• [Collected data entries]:
◆ ◆ ◆ ◆ ◆ ◆ ◆

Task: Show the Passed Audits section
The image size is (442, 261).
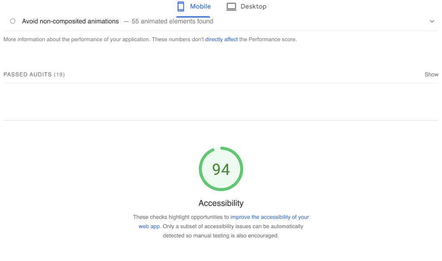Action: [x=431, y=74]
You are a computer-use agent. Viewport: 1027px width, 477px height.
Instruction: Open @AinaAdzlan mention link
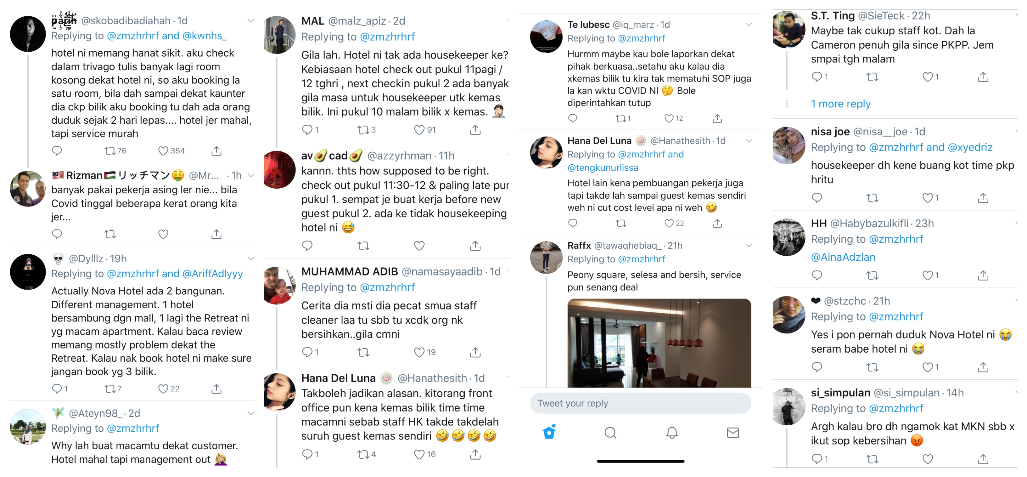click(843, 257)
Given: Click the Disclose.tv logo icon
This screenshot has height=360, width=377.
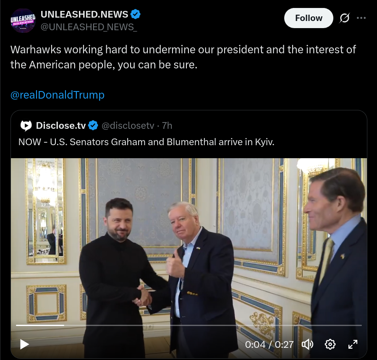Looking at the screenshot, I should click(26, 125).
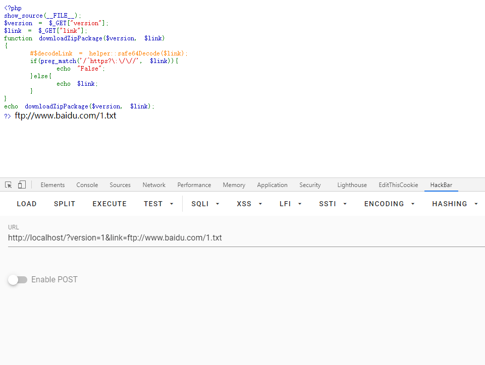Open the EditThisCookie tab
485x365 pixels.
click(x=398, y=185)
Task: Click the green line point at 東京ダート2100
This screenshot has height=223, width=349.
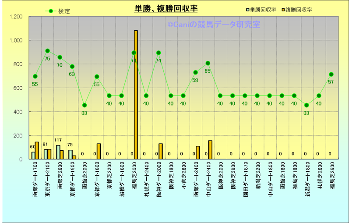Action: (47, 51)
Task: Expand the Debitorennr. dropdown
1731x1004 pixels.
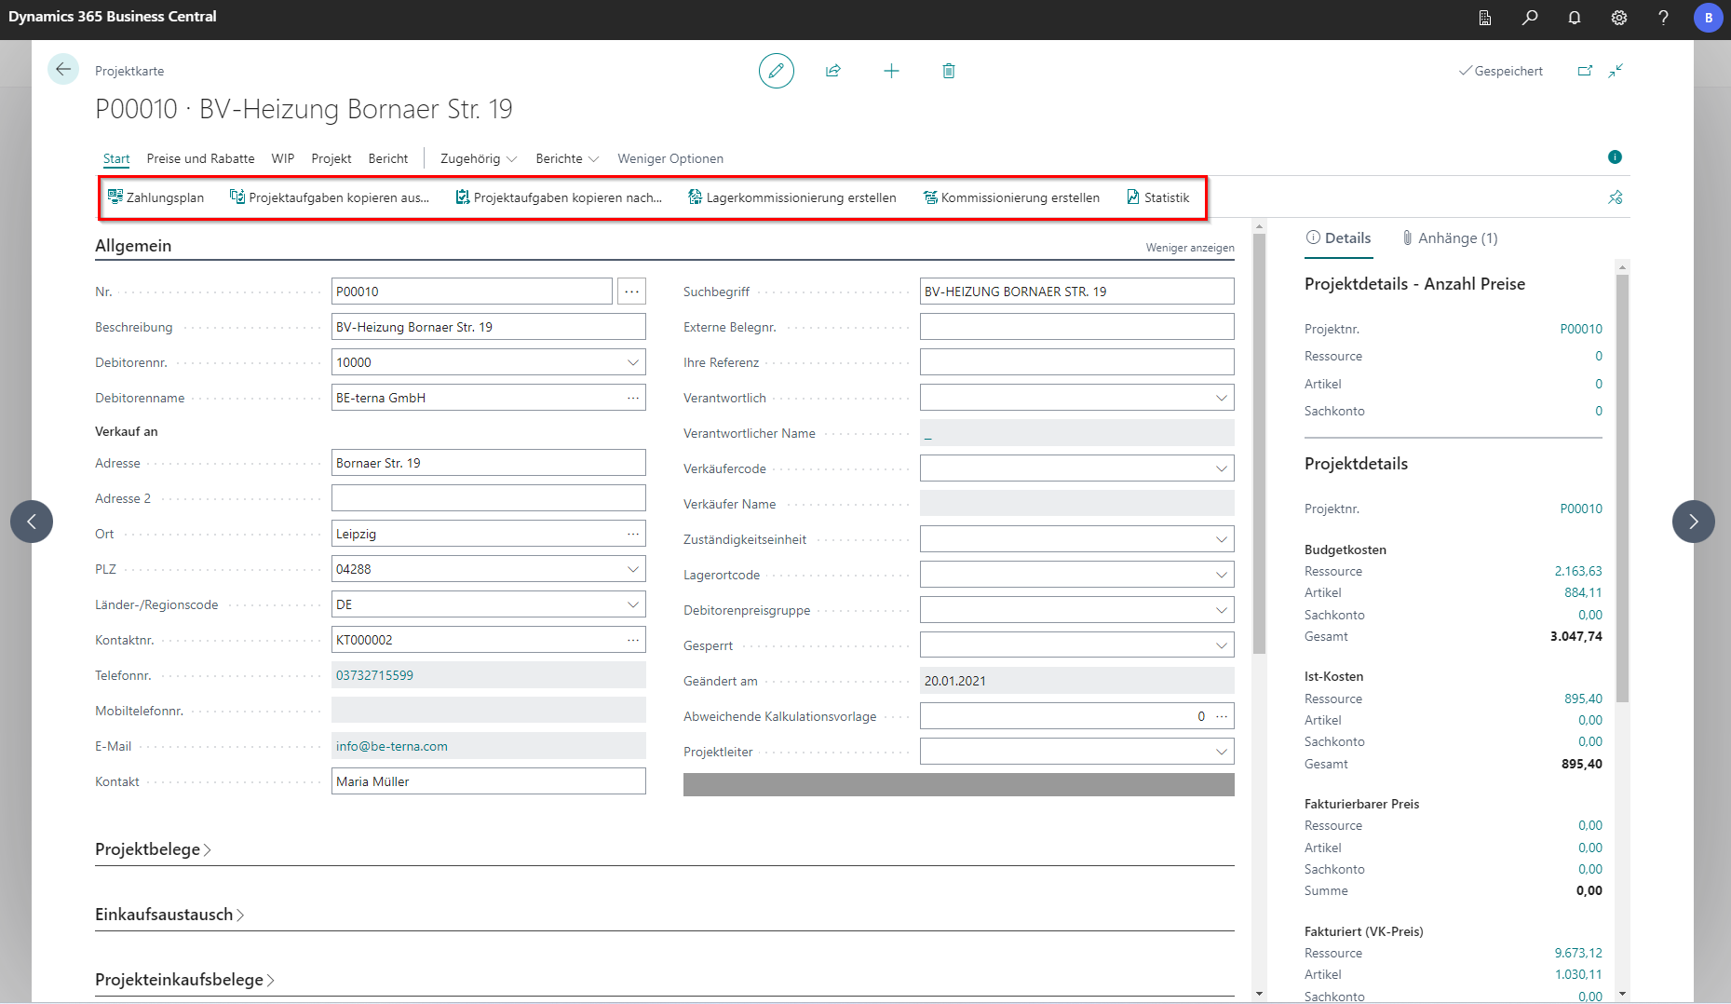Action: (633, 362)

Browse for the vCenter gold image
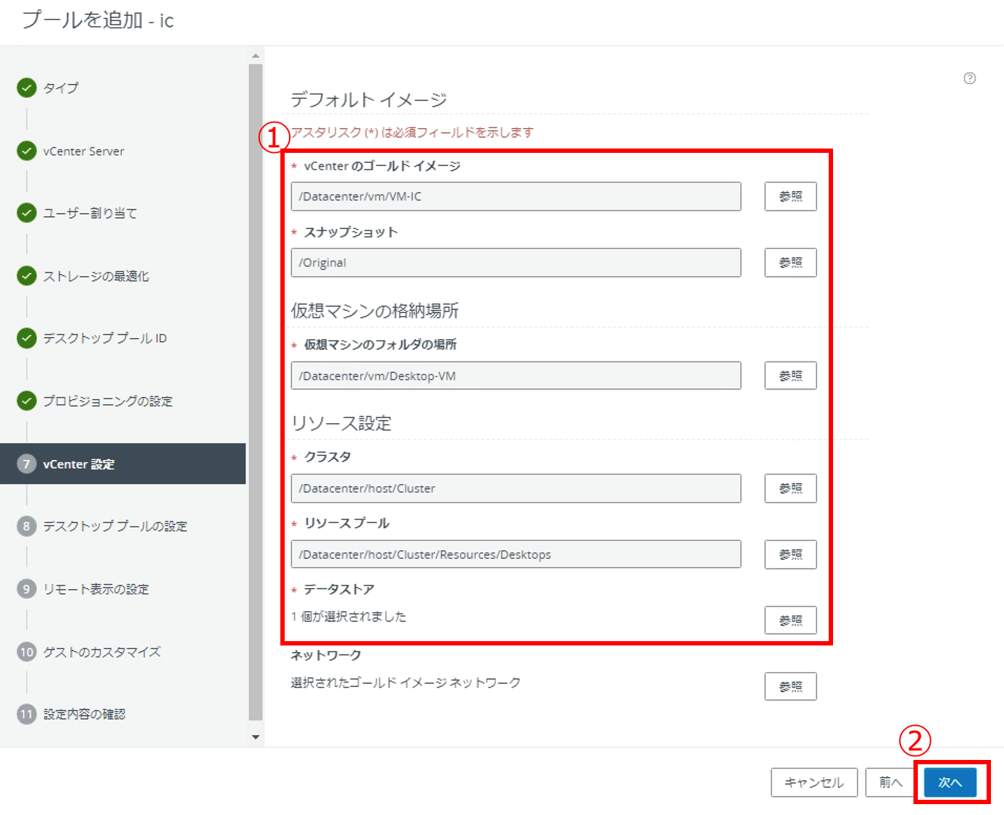tap(790, 196)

◆ ◆ ◆ ◆ ◆ ◆ ◆

• [TASK TO CARRY OUT]:
Exact copy required, pictures excluded: the lines from the one holding "You are a computer-use" through the last line of the data, both ends included.

• [SOLUTION TO THIS TASK]:
You are a computer-use agent. Viewport: 1027px width, 477px height.
Instruction: Open @AinaAdzlan mention link
click(843, 257)
Given: Click the Disclose.tv logo icon
This screenshot has height=360, width=377.
Looking at the screenshot, I should click(26, 125).
Open the EditThisCookie tab
485x365 pixels.
click(x=398, y=185)
Task: Click the green line point at 東京ダート2100
This screenshot has height=223, width=349.
Action: (47, 51)
Task: Expand the Debitorennr. dropdown
1731x1004 pixels.
Action: (633, 362)

Browse for the vCenter gold image
tap(790, 196)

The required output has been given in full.